From the previous section we already performed an optimization for the range of operating injection pressure and temperature. The analysis of the engine emissions will be performed in the same pre-defined range in order to fasten our results upon the engine operating range. We will study the effect of our proposed technique on the emissions of the HCCI engine at different operating conditions of fuel temperature and injection pressure with different engine loads. Herein we aim to obtain a desired operating condition, in terms of different engine load condition and several options of the fuel injection temperature and pressure are available from our experimental results and the emission analysis performed.

3.1. HCCI Engine CO2 Emissions

Figure 5 shows oxides of Carbon (CO2) emissions as a function of injection pressure and temperature for various engine loads as well as a constant speed of engine 1200 RPM. CO2 emissions were almost independent of the injection pressure as it is shown a constant manner of variation with different injection pressure. It exponentially increased and almost stayed constant between 0.8%, and 2.5% (percentage by volume from exhaust gas emission) as the pressure increased. It is obvious that at high engine loads the presence of CO2 is more pronounced especially as the injection pressure increased to the range of 150 to 200 bars which means the combustion of fuel is better at higher injection pressure. However, with a fixed engine load 1.8 BMEP and 1200 RPM the increasing of the CO2 emissions is slightly different in high injection pressure conditions 150 bars, and 200 bars. Although 75 bars were the lowest tested pressure, but the rate of CO2 formation at that pressure with increasing temperature is very highly increased when the temperature located between 25˚C until 150˚C while it stay constant from 150˚C to 225˚C. This result indicates that CO2 emissions are more a function of the engine load and the diesel fuel injection temperature rather than engine speed or injection pressure in an HCCI engine.
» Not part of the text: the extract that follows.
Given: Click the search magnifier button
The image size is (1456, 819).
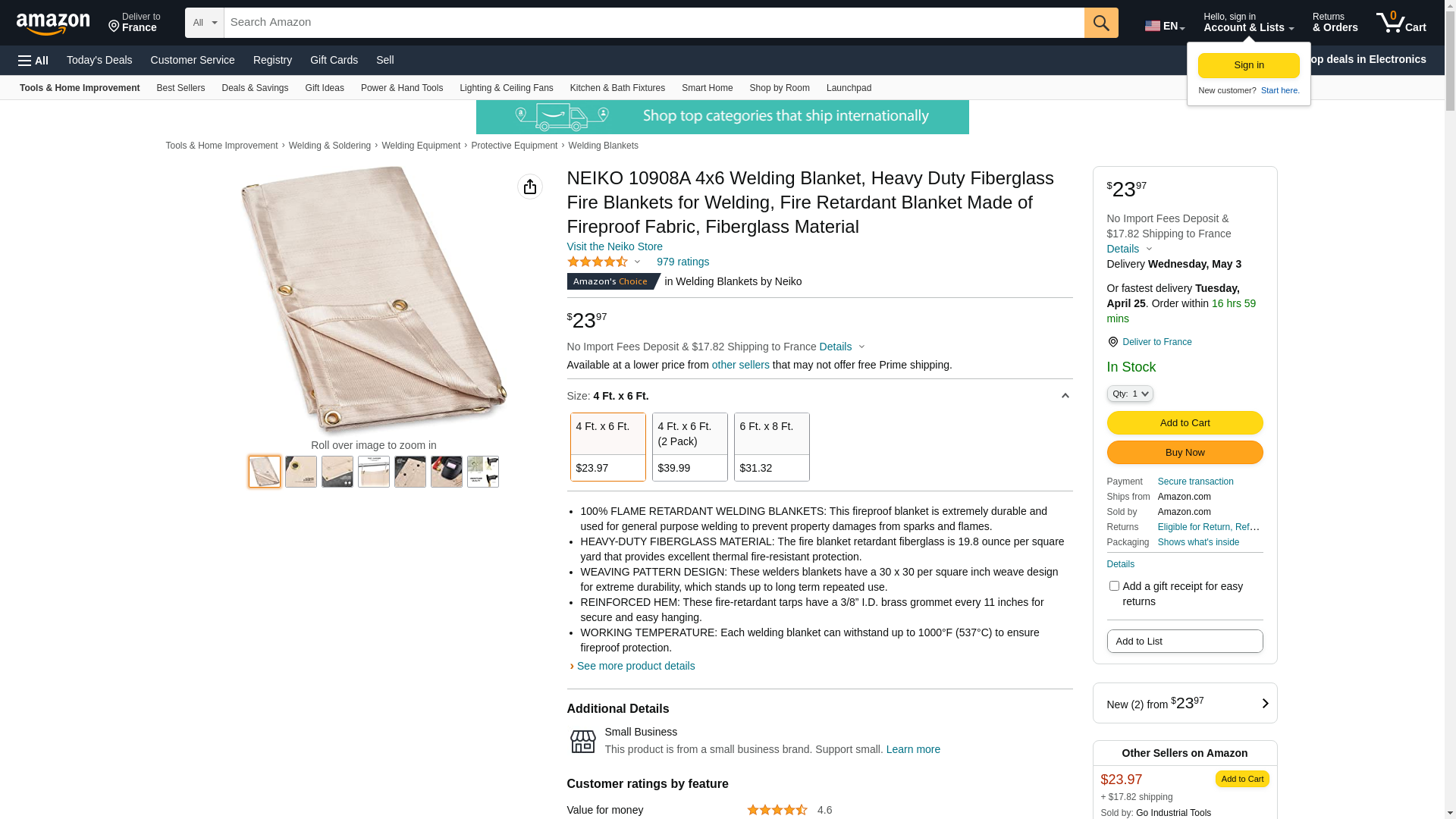Looking at the screenshot, I should tap(1101, 23).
3.2. HCCI Engine HC Emissions

In Figure 6, hydrocarbon HC emissions increased in a 2nd order polynomial manner with injection pressure variation. As the engine speed is constant and the injection pressure increased then the amount of HC emission will be decreased. While, HC emission increased comparatively with increased engine load. Figure 6 also shows hydrocarbon (HC) emission as a function of fuel injection temperature for various injection pressure at fixed engine speed and load, 1200 RPM, and 1.8 BMEP, respectively. HC was about 150 - 130 ppm and it decreased in a 2nd order polynomial manner when the injection temperature increased with the same injection pressure. Higher fuel injection pressure showed faster decrease in HC. The concentrations of HC represent the importance of fuel vaporization in the HCCI engine combustion improvement. The results indicated that raising the fuel tempera- ture and the injection pressure, especially in the high load case will enhance the combustion in the engine as it re- duces the HC presence in the engine emissions. It can be observed that the engine operated with diesel vapor-air mixture exhibits a significant reduction in HC at all loads. However, mixture is available inside the cylinder as a homogeneous mixture is completely supplied to the engine. Hence there is an absolutely free combustion from the liquid fraction of fuel pockets with increased temperature and pressure for the same load and speed.
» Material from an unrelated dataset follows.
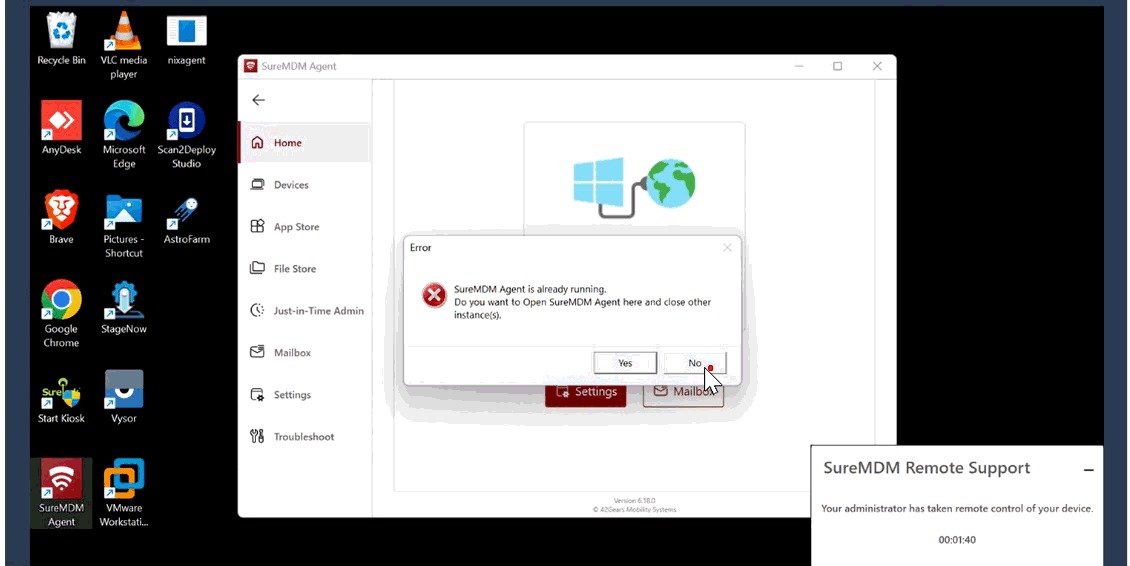Viewport: 1130px width, 566px height.
Task: Close the Error dialog with X
Action: [727, 247]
3.3. HCCI Engine CO Emissions

In Figure 7, it is clear that by increasing the injection pressure at the same engine load the CO emission decreased dramatically. Furthermore, the decreasing manner of the CO is almost constant in all cases examined. Also, the tested highest engine load was recorded the lowest values of CO emissions for the same value of injection pressure and engine speed. However, increasing the fuel temperature at the same injection pressure with the fixed engine load will decrease the amount of CO emissions formed as a result of the combustion process. For the same examined fuel system injection temperature the highest pressure applied is recorded the lowest CO emissions in the test cases. It is widely known that, the CO emissions are results of hydrocarbon incomplete combustion. CO emissions are one of the major setbacks of HCCI engine. One major factor, which contributes to higher CO emissions, is low temperature combustion due to lean HCCI engine mixture. As a conclusion from these results, by increasing the injection pressure and injection temperature the mixture preparation for the HCCI engine will be enhanced. The investigation has shown that a diesel engine can run on a homogeneous fuel/air mixture that is generated externally in a fuel vaporizer chamber. The emissions results are very good

Figure 5. Variation of CO2 emission as a function of fuel temperature and injection pressure at engine speed 1200 RPM and different load condition.
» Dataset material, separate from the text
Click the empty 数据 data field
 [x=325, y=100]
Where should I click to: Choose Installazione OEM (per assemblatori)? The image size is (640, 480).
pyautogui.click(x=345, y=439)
Figure 6. Variation of HC emission as a function of fuel temperature and injection pressure at engine speed 1200 RPM and different load condition.

Figure 7. Variation of CO emission as a function of fuel temperature and injection pressure at engine speed 1200 RPM and different load condition.

describing the exact chart for the engine working map. As a remarkable engine results show, there is almost zero NOX emission have recorded during the operation of our achieved method of the diesel HCCI engine.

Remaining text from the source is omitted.